To the best of our knowledge, this is the first study to examine and identify a convincing interaction between the GSTT1-null polymorphism and heavy smoking on the risk of developing seropositive RA, with replication in an independent cohort. A previous study by Bohanec Grabar et al, looking at only RA cases, identified a significant interaction between GSTT1-null and smoking on the phenotype RA disease activity, observing an OR for high disease activity of 8.64 (95% CI: 2.00-37.43) for GSTT1-null smokers compared to GSTT1-present smokers (24). We found that the interaction between GSTT1-null and heavy smoking led to an increased risk for developing RA, with stronger effects for seropositive RA. We did not study the phenotype of RA disease activity. Our study found that among subjects with the GSTT1-null polymorphism, heavy smokers are at a 3.1 times increased risk for all RA compared to never or light smokers. This increase in risk is even greater for seropositive RA, where we observed a 4.3 times increased risk among the GSTT1-null subjects. A similar association was seen in our replication analysis, where we observed a 3.5 times increased risk of ACPA-positive RA for heavy smoking among GSTT1-null individuals. When we examined the effect of GSTT1-null among groups defined by ≤10, 10-20, >20 pack-years, to determine whether this effect varies for even higher levels of smoking, we found similar results for the 10-20 and >20 groups (data not shown). Our observation of modest interactions between GSTT1-null and ever smoking in NHS but no significant interaction in EIRA supports the importance of considering the dose effect of smoking in analysis of interactions (2, 6).

The interaction between GSTT1-null and heavy smoking on RA risk may be due to the lack of enzymatic activity associated with the GSTT1-null polymorphism, which may decrease the detoxification of certain cytotoxic carcinogens and metabolites found in cigarette smoke and subsequently increase the harmful effects of heavy smoking, a proven risk factor for RA (2-5).
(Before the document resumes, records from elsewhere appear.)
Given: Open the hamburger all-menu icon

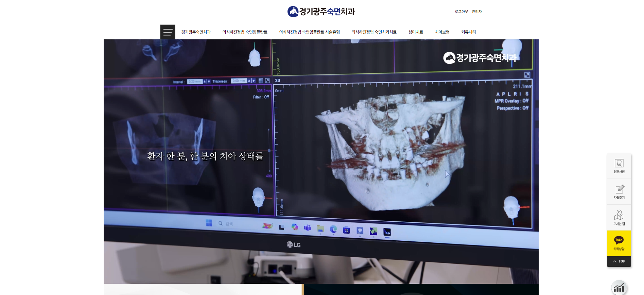Looking at the screenshot, I should (x=168, y=32).
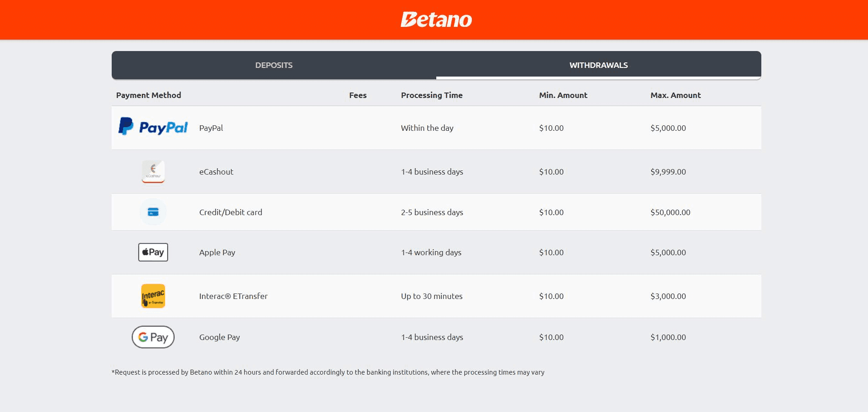Viewport: 868px width, 412px height.
Task: Click the Credit/Debit card method name
Action: (231, 212)
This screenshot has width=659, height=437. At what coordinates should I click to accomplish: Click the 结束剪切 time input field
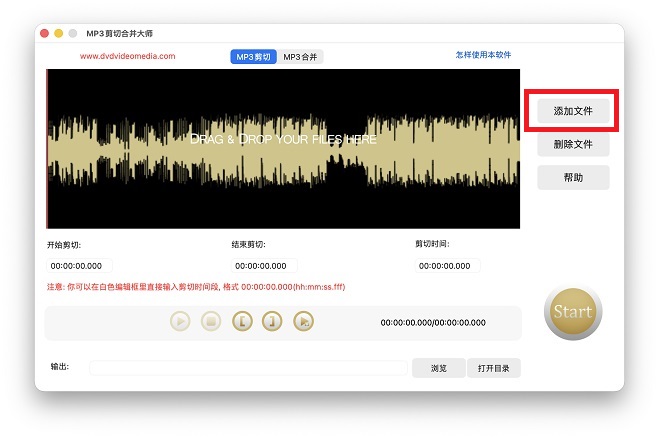[265, 266]
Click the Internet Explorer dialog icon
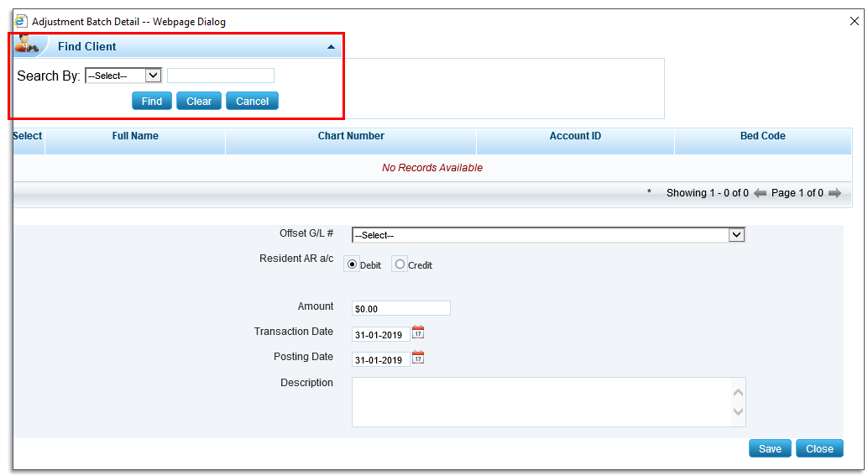The image size is (868, 476). [x=21, y=21]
These results establish the importance of considering genetic background when studying the effect of environmental risk factors.

Despite the similarities between GST genes, we did not observe significant interactions between GSTM1-null or GSTP1 and heavy smoking on RA risk, as we did with GSTT1-null. These differing results may be due to the differences in catalytic activity between the GST classes. GST-Theta has a lower affinity towards glutathione conjugates, leading to less product inhibition and thus higher catalytic efficiency, and has about a 10 times higher enzymatic activity rate when compared to GST-Mu and GST-Pi classes (13, 19, 47). There are also established differences in specific substrates for GSTT1, GSTM1 and GSTP1 and their roles in detoxification and toxification (13-16).

Previous studies in RA have reported inconsistent interactions between GSTM1 polymorphisms and smoking (3, 24, 26). Mattey et al found that GSTM1-null ever smokers were at higher risk for more severe disease outcome, but Bohanec Grabar et al found no significant interaction between GSTM1 and ever smoking on RA disease activity (24, 26). Criswell et al observed a significant interaction between GSTM1 and exposure to tobacco smoke on all RA risk that suggests smoking is a stronger risk factor among GSTM1-present individuals (OR=2.10 (95% CI: 1.13-3.89)) (3). After correction for multiple comparisons, we found no significant associations with GSTM1 for RA risk.

To the best of our knowledge, this is the first study to examine possible interactions between HMOX1 and heavy smoking on RA risk. We observed interactions between HMOX1 and heavy smoking for both all RA and seropositive RA in NHS. Our results suggest that among individuals carrying at least one HMOX1 risk allele, heavy smoking was associated with a 1.9 times increased risk of all RA and a 2.3 times increased risk of seropositive RA, compared to never or light smokers. However, this was not significant after correction for multiple comparisons and we did not observe significant associations in the replication analyses in EIRA. More research is needed to determine the validity of this association.

A number of studies have shown gene-environment interactions between HLA and smoking in seropositive RA (3, 6, 9-12). Thus, it is important to consider the impact that HLA may have on our observed results. We examined possible gene-gene interactions between HLA and our polymorphisms of interest and found no significant associations (data not shown).

Limitations of this study include the inability to determine heterozygous deletions for GSTM1 and GSTT1 polymorphisms and the lack of cyclic citrullinated peptide (CCP) status in NHS. The lack of CCP-status is due to the absence of plasma samples in almost half of our RA cases and the reality that many cases were diagnosed prior to the widespread use of this test. However, rheumatoid factor (RF) status was available from medical record reviews, and other gene-environment interactions are similar for RF and CCP phenotypes in RA (9, 10). Our rates of seropositive (CCP+ and/or RF+) RA (59%) in this study are similar to those reported by a large US registry study recruiting patients from rheumatology practices across the US (48). Also, we only have data on incident RA and cannot study disease severity phenotypes.

The NHS cohorts are comprised primarily of middle to older aged Caucasian women with high education levels. This lack of diversity in the population may raise concerns about the generalizability of our results and these interactions should be studied in other cohorts. However, the restriction of our genetic analyses to Caucasian women limits the potential for population stratification and thus may also be viewed as a strength. While limiting our analyses to self-reported Caucasian ancestry does not remove all concerns about population stratification, prior research has examined the potential for this bias extensively within the NHS and found no evidence of significant population stratification (49, 50).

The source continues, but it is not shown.